WF put out a pair of reports 8/10; one on NRGY, one on NRGP. They like the deal from NRGP's side. Not so much for NRGY...hence the downgrade. Highlights
NRGY downgrading to market perform based on limited near term upside of the merger for NRGY lowering 2010 DCF/u to $2.52 (from $2.60), and 2011 DCF/u to $2.99 (from $3.02) Dist. growth forecasts: 2011 = 5.7%, 3 year = 5.9%, 5 year = 5.2% interestingly, these dist growth forecasts are actually lower than their previous ones.

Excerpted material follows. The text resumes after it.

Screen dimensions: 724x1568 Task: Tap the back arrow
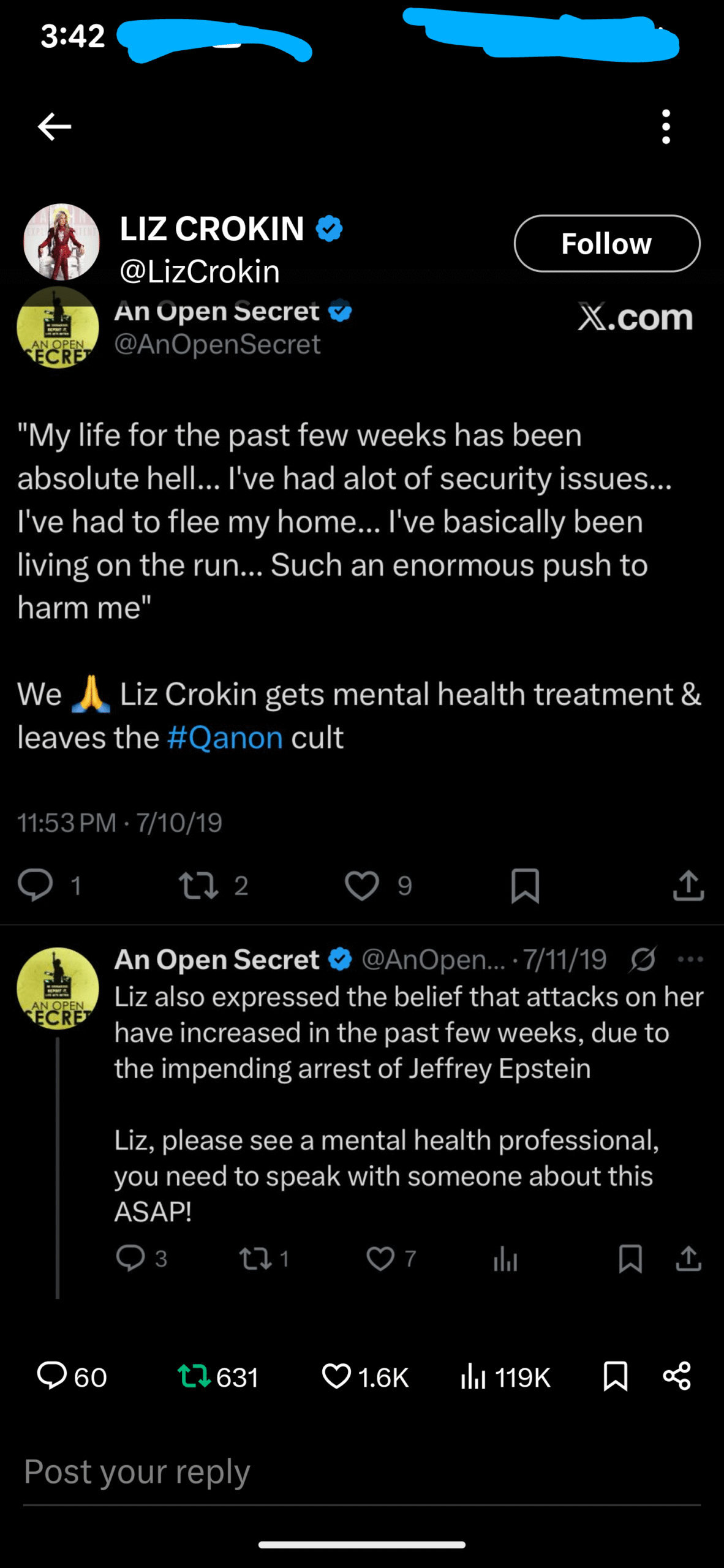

Example: new 2011 dist. estimate = $2.96, down from $3.02. 2012 est. = $3.14, down from $3.23. Slower dist. growth in 2012 and outyears due to expected slower growth over next 12 months, based on part on the humble Q2 results they just reported.

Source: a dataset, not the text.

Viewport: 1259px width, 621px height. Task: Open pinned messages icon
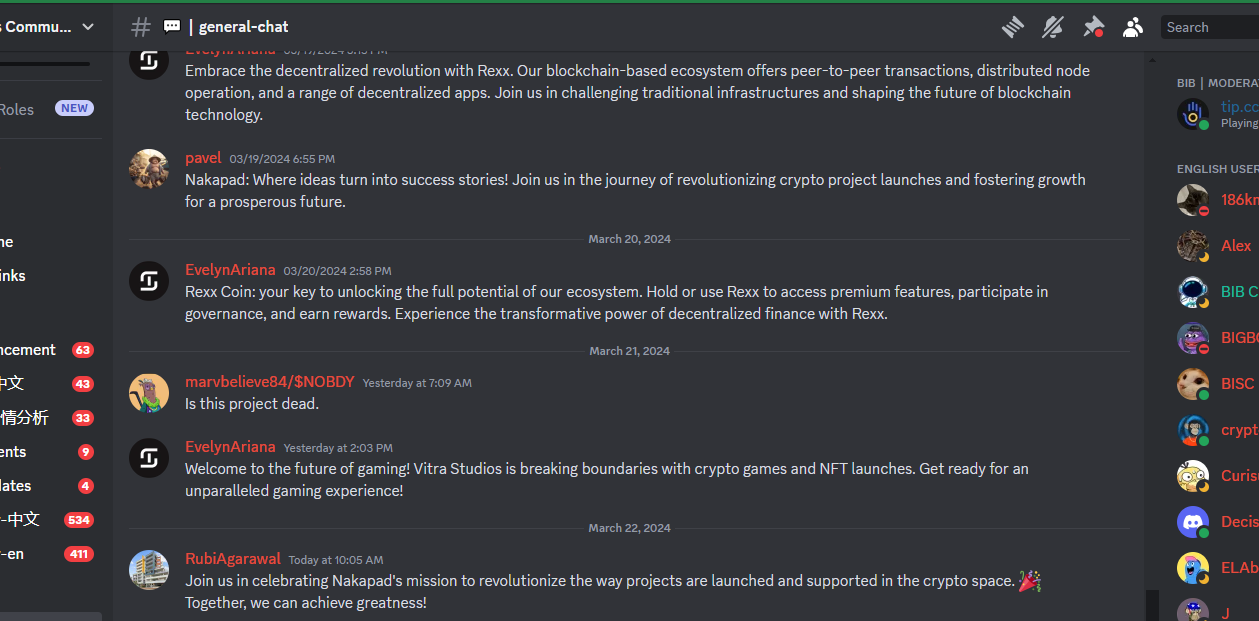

WF not yet factoring in increased acquisitions or increased organic growth. Possible faster dist. increases tied to better opportunities for acquisitions due to lower cost of capital & IDRs. NRGY cost of equity should decline: WF estimates 250 basis points.
WF ran a hypothetical $500M acquisition scenario. Pre-merger their $500M acquisition example would have increased dist. by 4%, after merger by 6.9%.
new value range for NRGY is $43-45 (from $40-42) based on elimination of IDRs.
"NRGY's risk profile has increased, in our opinion, as the partnership must successfully complete future growth projects and material acquisitions above and beyond what was previously assumed to get the full benefit from this transaction."
interesting comment: "Also, removing the general partner and incentive distribution rights could theoretically make it easier for NRGY to participate in possible industry consolidation or complete major restructuring transactions such as a possible spin-off the partnership’s midstream business."
abter, Just found your WF message. Do you have any idea how WF concludes that NRGY's risk profile has increased as a result of this deal? No one says this about EPD after the EPE deal; both are essentially in-house transactions that change only the form of the business, not the substance.